Autre problème, certains membres sont ouvertement hostiles à Israël, notamment Bagdad, qui ne reconnaît pas l'existence-même du pays, ou encore Tripoli, qui n'entretient aucune relation avec son gouvernement. Malgré une normalisation des rapports bilatéraux entre Israël et plusieurs pays arabes via les accords d'Abraham signés en 2020, la faisabilité de l'extension du périmètre de la coalition globale contre Daesh à la lutte contre le Hamas paraît ainsi hautement improbable.

D'autant plus que le Hamas, contrairement à Daesh qui était isolé, dispose d'alliés puissants dans la région, comme le Hezbollah libanais, soutenu par l'Iran, ennemi intime d'Israël. Selon Renad Mansour, chercheur principal au centre de réflexion Chatham House, la tâche serait «beaucoup plus ardue» pour une telle coalition, qui apparaîtrait en outre comme une structure pro-israélienne, quand nombre de gouvernements arabes sont pro-palestiniens et bien plus favorables au Hamas.

Et pour cause, Daesh s'était emparé de certains territoires syriens et irakiens, notamment Mossoul ou Raqqa, qu'il gouvernait de manière très brutale, commettant régulièrement des atrocités contre la population locale. La coalition internationale bénéficiait donc d'un large soutien local et régional pour éliminer Daesh. Le mouvement islamiste palestinien a quant à lui pris le pouvoir dans la bande de Gaza après sa victoire aux élections de 2006. Et si aujourd'hui la population manque de tout, elle ne défie pas, pour l'heure, ouvertement le Hamas.

La France divisée sur la question

En France, le président des Républicains, Eric Ciotti, a approuvé ce mercredi l'idée avancée par Emmanuel Macron de créer une coalition internationale contre le Hamas qui contrôle la bande de Gaza, projet en revanche rejeté par la gauche et l'extrême-droite.

«J'approuve l'idée d'une coalition la plus large possible qui détruise le Hamas qui est une abomination, une organisation terroriste qui a mis en place un scenario d'assassinats délibérés le 7 octobre en Israël», a assuré le député LR sur France Inter. Pour lui, outre le droit humanitaire, «il y a aussi un droit international à combattre le terrorisme» et «la disparition, l'éradication du Hamas» est un «préalable à toute évolution diplomatique» au Proche-Orient. 

Une coalition sur le modèle de ce qui existe contre Daesh serait «une bonne initiative», a abondé le président (LR) de la commission des Affaires étrangères du Sénat, Cédric Perrin, reconnaissant néanmoins que «c'est difficile à mettre en œuvre». Emmanuel Macron «joue sa partition, son discours est équilibré, mais c'est une partition loin d'être réaliste», a-t-il concédé. 
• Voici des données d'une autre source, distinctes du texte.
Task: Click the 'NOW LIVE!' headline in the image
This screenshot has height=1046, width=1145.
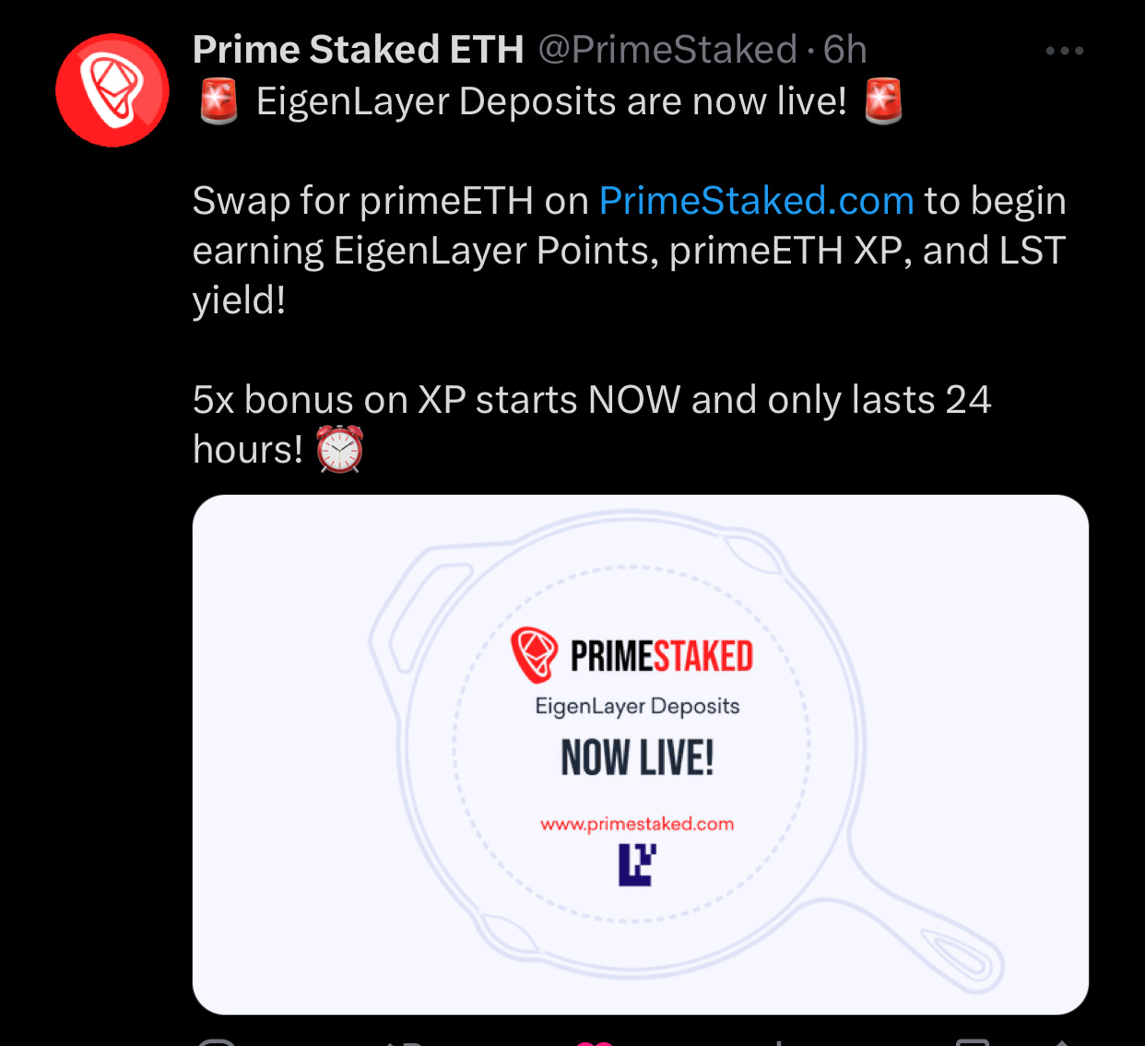Action: pos(637,758)

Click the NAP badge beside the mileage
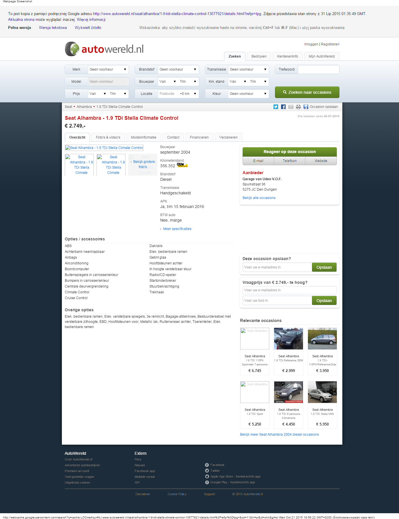click(182, 165)
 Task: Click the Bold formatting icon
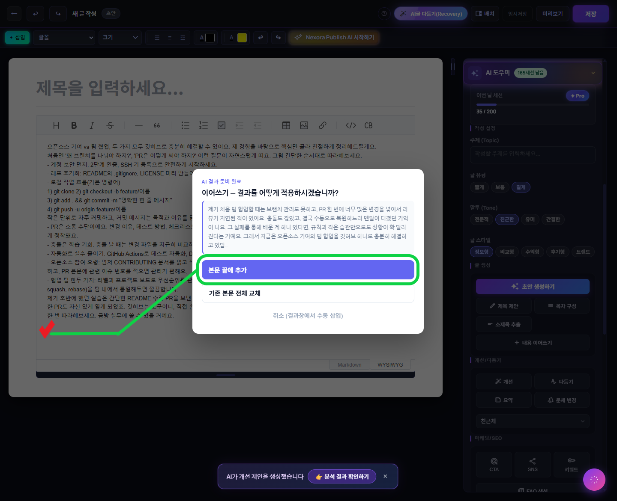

À l'inverse, pour le député socialiste Jérôme Guedj, la proposition formulée par le chef de l'Etat est «un coup diplomatique» qui a «fait assez rapidement pschitt» et «décrédibilise la parole de la France» à l'international. Il a regretté sur Franceinfo «cette espèce de surprise du chef de transposer un dispositif à une situation qui n'est pas la même quand Daesh se développe en Syrie et en Irak où l'enjeu était de contenir une progression territoriale» alors que «le Hamas n'agit que sur le territoire de la bande de Gaza». 

Emmanuel Macron «a sorti une annonce de son chapeau dont manifestement ni le Quai d'Orsay ni ses services à l'Elysée ne sont au courant», a critiqué de son côté le président du Rassemblement national Jordan Bardella, dénonçant le «flou» de la proposition. «Est ce que ça veut dire déployer des troupes au sol et des troupes de l'armée française sur le territoire de la bande de Gaza ?», a-t-il interrogé, estimant par ailleurs que de nombreux pays, comme le Qatar, la Jordanie ou l'Arabie saoudite refuseraient d'y participer.